The challenge is to frame the questions in a way that evokes dissent that is authentic. To circumvent denial, don’t ask people whether they think there is a problem. To avoid rebellion, don’t try to sell or control the world. The last two questions are the most difficult. Work in discussion of conflict and do group conflict exercise. End of Third Day
As long as our promise is dependent on the actions of others, it is not a commitment; it is a deal, a contract. Whenever someone says they’ll try hard, agree to think about it, or do the best they can, consider that a no. Ask about the kinds of covenants that participants make in their congregations. Board? Behavioral? Does it include the words “strive” or “try”? Promises are sacred. They are the means by which we choose accountability. We become accountable the moment we make them public.
The only act that puts membership at risk is the unwillingness to honor our word. Refusing to make a promise is an act of integrity and supports community.

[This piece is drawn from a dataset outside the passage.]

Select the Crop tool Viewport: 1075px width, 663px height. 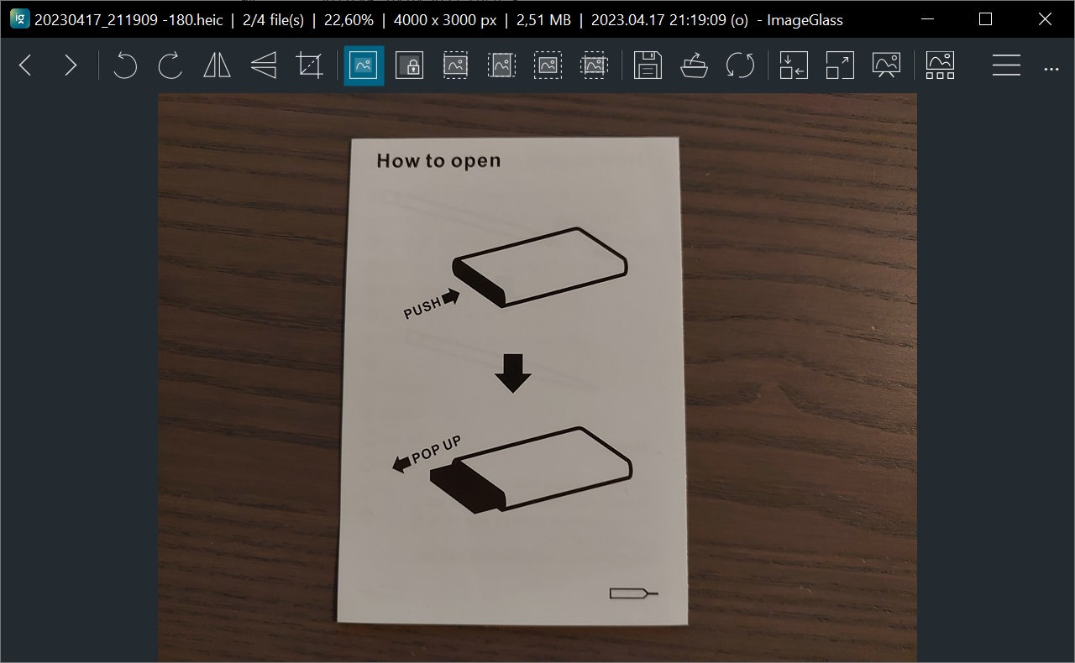tap(309, 65)
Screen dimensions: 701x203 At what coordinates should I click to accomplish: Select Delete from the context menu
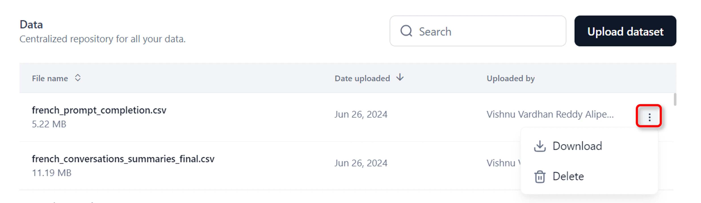click(569, 176)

Not honoring our word, either by fulfilling our promises or retracting when we know they will not be fulfilled, sabotages community and it does not matter what the excuse. Think about the questions above as they relate to your role in your congregation. Do any of the questions evoke a response? Ask to share.
Authentic acknowledgement of our gifts is what it means to be inclusive or to value diversity. Talk about your disabilities work and the focus on a person’s disability or what they’re doing wrong. Ask participants to think about the gifts that they choose to bring out into the world that benefits their congregation. Ask them to have the courage to share.
Point out that it is often hard to acknowledge our gifts or to hear another do so. We tend to deflect the appreciation or pooh pooh it. Instead, we should say Thank you. I like hearing that. Do stickers exercise in response to the questions on the slide above.
End of fourth day
Long rectangular tables are designed for negotiation, one side facing the other. You see only those on the other side and sit blind to those on your own side of the table. If you cannot make eye contact with half the people in the room, you are not creating a spiritual community. Chairs in a circle with no tables. If you must have tables, make them round ones. Put the chairs as close together as possible, which forces people to lean in to one another. Meet in a room that has windows. A room with no windows carries the message that the larger world does not, for this moment, exist. It isolates us from the larger world and gives permission to be focused narrowly on the smaller world within the boundaries of our own interests. Leave the door to the room open. Allow people to come in and out if they need to. Put life on the wall: William H. Whyte said: An empty wall is a testimony to the insignificance of the human spirit. Filling the meeting room walls with art and artifacts that represent the youth and adults of your congregation affirms the significance of the human spirit and reminds you why you gather to meet in the first place.